The man behind the man, aka the devil, aka Karl Rove was in town ginning up the GOP troops. Any reports of his speech? Lots of red meat I would guess. Will Pat DeWine get a Bush visit?

I ask for it and Bronson provides it.

Yes Virginia, a PR Junket in Iraq does get you positive coverage. Preaching to the choir doesn't cut it. Only Nixon could go to China. Someone who is a knee jerk war supporter is not going to provide you anything but what the Pentagon wants, that is all is was exposed to, so why would he know any different.

They went on about not getting the whole story and something about using terrorist vs. insurgent. Well I don't call this column journalism, I call this column propaganda.

Did Mike even leave the presences of the military and talk to any Iraqis who were not working for the US government? Did he walk around any areas that were not part of a military base without an armed escort? If he answers yes, then I hope to hear about it, if not, then how can he say things are great over there? What kind of situation is so horrid to require armed guards for right wing guys who would not face any harm walking on the worst street in the America?

For those saying this was not a screen press tour, I really want to wonder what troops are going to be sent to talk to the guys hanging out in a press tent.

Exhibit A

If you are looking for an example of the extremism of Tom Brinkman look no further than his attempt to outlaw all abortion, even in the cases of rape, incest, and the life of the mother. Furthermore his law would make it a felony to transport a woman to another state where abortions were legal. The last bit likely is against Federal law anyway. This is his only way to get elected, gin up the right, get the mouth frothing anti-woman, anti-abortion voter to come out an vote.

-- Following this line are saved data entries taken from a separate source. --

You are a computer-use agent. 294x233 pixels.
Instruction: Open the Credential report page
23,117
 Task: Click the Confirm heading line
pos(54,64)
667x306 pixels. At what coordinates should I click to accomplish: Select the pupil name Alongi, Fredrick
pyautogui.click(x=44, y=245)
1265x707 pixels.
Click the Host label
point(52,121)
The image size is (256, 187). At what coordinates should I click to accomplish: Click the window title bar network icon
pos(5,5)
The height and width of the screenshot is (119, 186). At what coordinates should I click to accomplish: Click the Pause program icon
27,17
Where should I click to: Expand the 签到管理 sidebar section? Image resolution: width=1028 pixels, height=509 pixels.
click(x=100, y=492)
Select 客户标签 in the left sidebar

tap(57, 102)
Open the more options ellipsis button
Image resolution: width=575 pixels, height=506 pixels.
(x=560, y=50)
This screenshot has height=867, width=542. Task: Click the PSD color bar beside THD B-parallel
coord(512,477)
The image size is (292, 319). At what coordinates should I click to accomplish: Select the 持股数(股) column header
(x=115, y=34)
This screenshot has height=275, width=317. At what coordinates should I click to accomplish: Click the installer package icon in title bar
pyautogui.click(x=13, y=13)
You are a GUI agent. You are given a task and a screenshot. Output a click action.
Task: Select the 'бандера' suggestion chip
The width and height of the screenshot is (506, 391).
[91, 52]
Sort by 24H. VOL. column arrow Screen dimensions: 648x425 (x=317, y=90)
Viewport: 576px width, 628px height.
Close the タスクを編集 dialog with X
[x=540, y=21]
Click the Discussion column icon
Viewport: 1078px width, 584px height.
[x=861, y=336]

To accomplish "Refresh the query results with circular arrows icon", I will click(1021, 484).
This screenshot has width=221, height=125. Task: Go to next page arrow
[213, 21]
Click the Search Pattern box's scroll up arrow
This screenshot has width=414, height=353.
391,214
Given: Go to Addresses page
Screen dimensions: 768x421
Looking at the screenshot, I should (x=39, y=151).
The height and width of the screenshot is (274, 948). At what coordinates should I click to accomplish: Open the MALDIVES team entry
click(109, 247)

What is sad is that this man who is supposed to be all about saving tax payer money is doing this with the intent of it getting overturned in Federal Court. This is a ploy. He wants to use Ohio tax payer money to wage his political cultural war. If you want to do this kind of thing, raise your own money, don’t use mine. I hope that is what the other half of his brain is saying. He only has two issues: cut all taxes which will destroy all governments and end all abortions. I wonder if he thinks the using the pill is an abortion. I would guess yes. I wonder if his law would outlaw the pill too.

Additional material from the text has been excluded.